CUDA_VISIBLE_DEVICES=0,1,2,3 PORT=29500 sh tools/dist_train.sh ${CONFIG_FILE} 4
CUDA_VISIBLE_DEVICES=4,5,6,7 PORT=29501 sh tools/dist_train.sh ${CONFIG_FILE} 4
If you launch with multiple machines simply connected with ethernet, you can simply run following commands:
On the first machine:
NNODES=2 NODE_RANK=0 PORT=$MASTER_PORT MASTER_ADDR=$MASTER_ADDR sh tools/dist_train.sh $CONFIG $GPUS
On the second machine:
NNODES=2 NODE_RANK=1 PORT=$MASTER_PORT MASTER_ADDR=$MASTER_ADDR sh tools/dist_train.sh $CONFIG $GPUS
Usually it is slow if you do not have high speed networking like InfiniBand.
Slurm is a good job scheduling system for computing clusters. On a cluster managed by Slurm, you can use slurm_train.sh to spawn training jobs. It supports both single-node and multi-node training.
Train with multiple machines:
[GPUS=${GPUS}] sh tools/slurm_train.sh ${PARTITION} ${JOB_NAME} ${CONFIG_FILE} --work-dir ${WORK_DIR}
Here is an example of using 16 GPUs to train DepthFormer on the dev partition.
GPUS=16 sh tools/slurm_train.sh dev habins configs/habins/habins_swinl_22k_w7_mix5_bs8.py --work-dir work_dirs/saves/habins/habins_swinl_22k_w7_mix5_bs8.py
When using 'slurm_train.sh' to start multiple tasks on a node, different ports need to be specified. Three settings are provided:
Option 1:
In config1.py
:
dist_params = dict(backend='nccl', port=29500)
In config2.py
:
dist_params = dict(backend='nccl', port=29501)
Then you can launch two jobs with config1.py and config2.py.
CUDA_VISIBLE_DEVICES=0,1,2,3 GPUS=4 sh tools/slurm_train.sh ${PARTITION} ${JOB_NAME} config1.py tmp_work_dir_1
CUDA_VISIBLE_DEVICES=4,5,6,7 GPUS=4 sh tools/slurm_train.sh ${PARTITION} ${JOB_NAME} config2.py tmp_work_dir_2
Option 2:
You can set different communication ports without the need to modify the configuration file, but have to set the cfg-options
to overwrite the default port in configuration file.

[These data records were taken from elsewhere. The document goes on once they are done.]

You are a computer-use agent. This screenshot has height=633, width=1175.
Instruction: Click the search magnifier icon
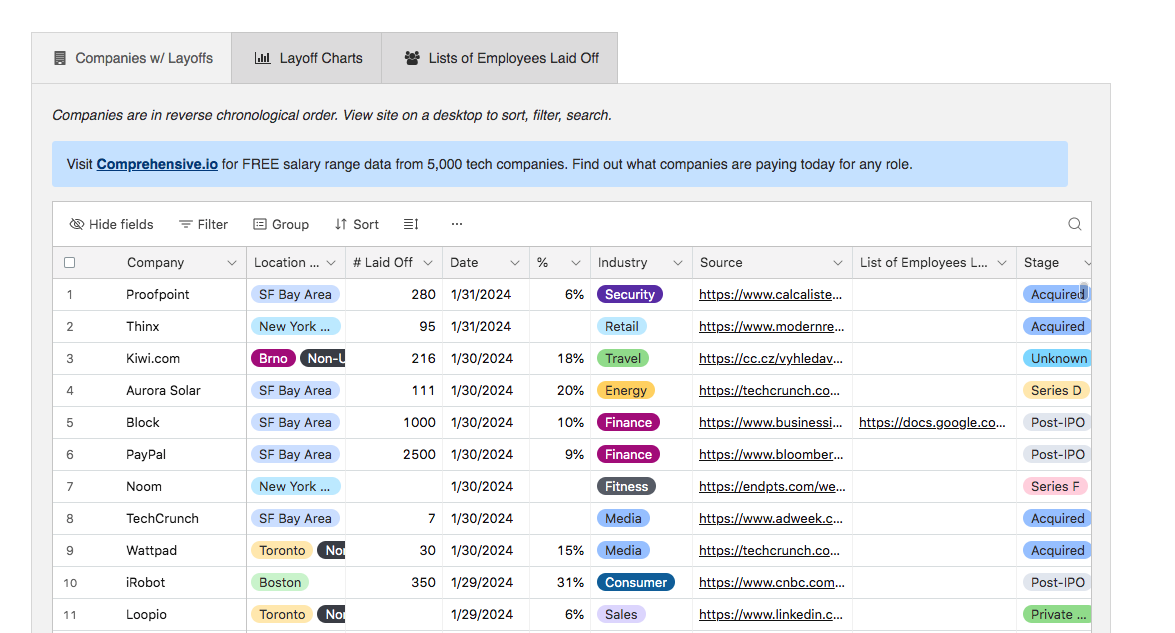(x=1074, y=224)
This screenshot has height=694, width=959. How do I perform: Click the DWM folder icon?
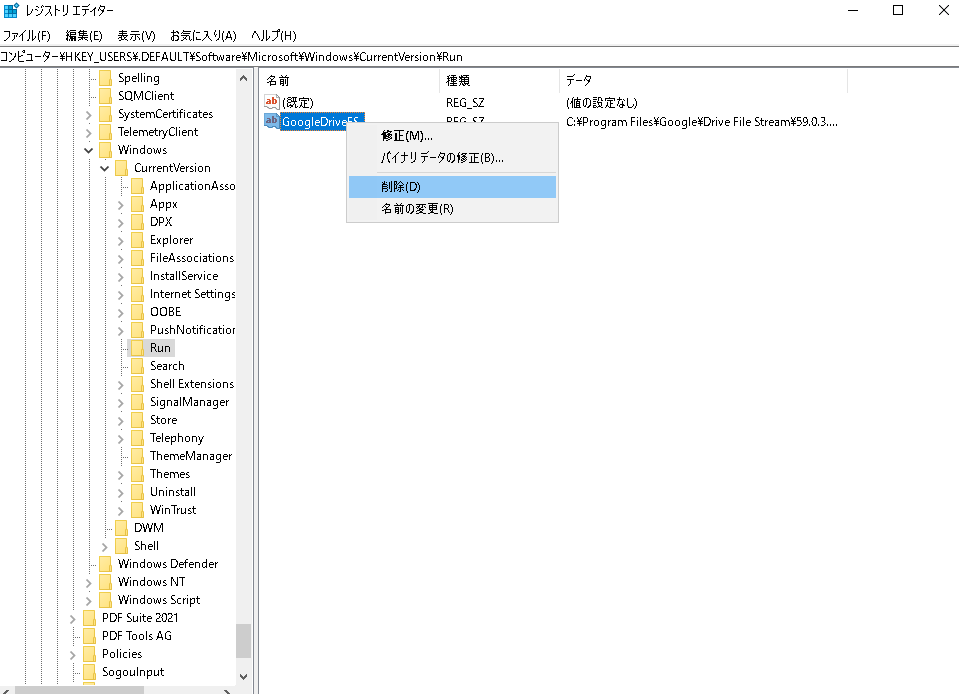point(123,527)
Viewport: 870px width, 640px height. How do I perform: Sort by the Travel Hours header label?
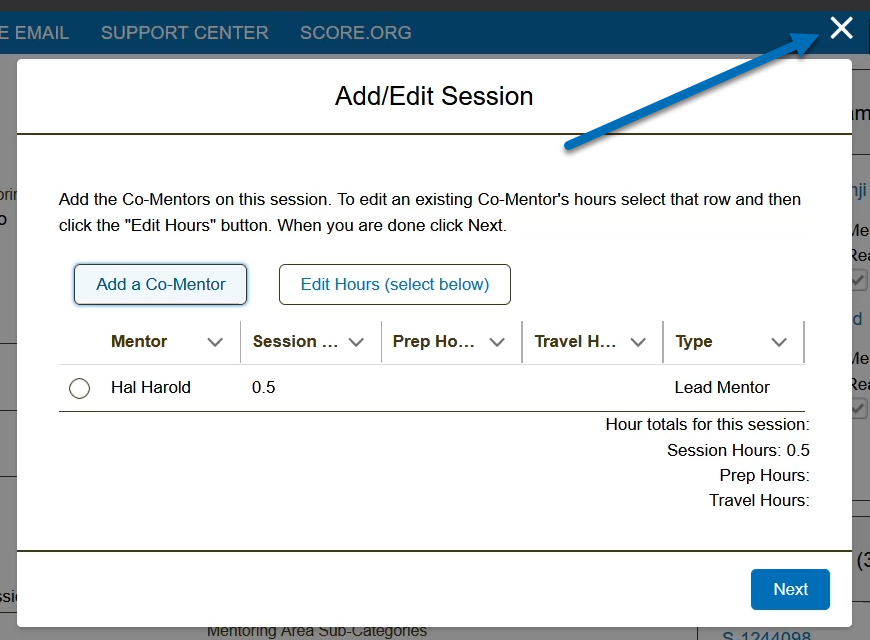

CUDA_VISIBLE_DEVICES=0,1,2,3 GPUS=4 sh tools/slurm_train.sh ${PARTITION} ${JOB_NAME} config1.py tmp_work_dir_1 --cfg-options dist_params.port=29500
CUDA_VISIBLE_DEVICES=4,5,6,7 GPUS=4 sh tools/slurm_train.sh ${PARTITION} ${JOB_NAME} config2.py tmp_work_dir_2 --cfg-options dist_params.port=29501
Option 3:
You can set the port in the command using the environment variable 'MASTER_PORT':
CUDA_VISIBLE_DEVICES=0,1,2,3 GPUS=4 MASTER_PORT=29500 sh tools/slurm_train.sh ${PARTITION} ${JOB_NAME} config1.py tmp_work_dir_1
CUDA_VISIBLE_DEVICES=4,5,6,7 GPUS=4 MASTER_PORT=29501 sh tools/slurm_train.sh ${PARTITION} ${JOB_NAME} config2.py tmp_work_dir_2
As default, we utilize to TextLoggerHook
and TensorboardImageLoggerHook
to log information during training.
The former prints log in the shell as:
2022-04-03 00:29:11,300 - depth - INFO - Epoch [3][1200/1514] lr: 3.543e-05, eta: 3:13:52, time: 0.357, data_time: 0.009, memory: 15394, decode.loss_depth: 0.1381, loss: 0.1381, grad_norm: 1.4511
2022-04-03 00:29:29,139 - depth - INFO - Epoch [3][1250/1514] lr: 3.608e-05, eta: 3:13:32, time: 0.357, data_time: 0.009, memory: 15394, decode.loss_depth: 0.1420, loss: 0.1420, grad_norm: 1.5763
The later saves loss/acc curves and images in the tensorboard server. After start tensorboard and open the page, you can watch the training process.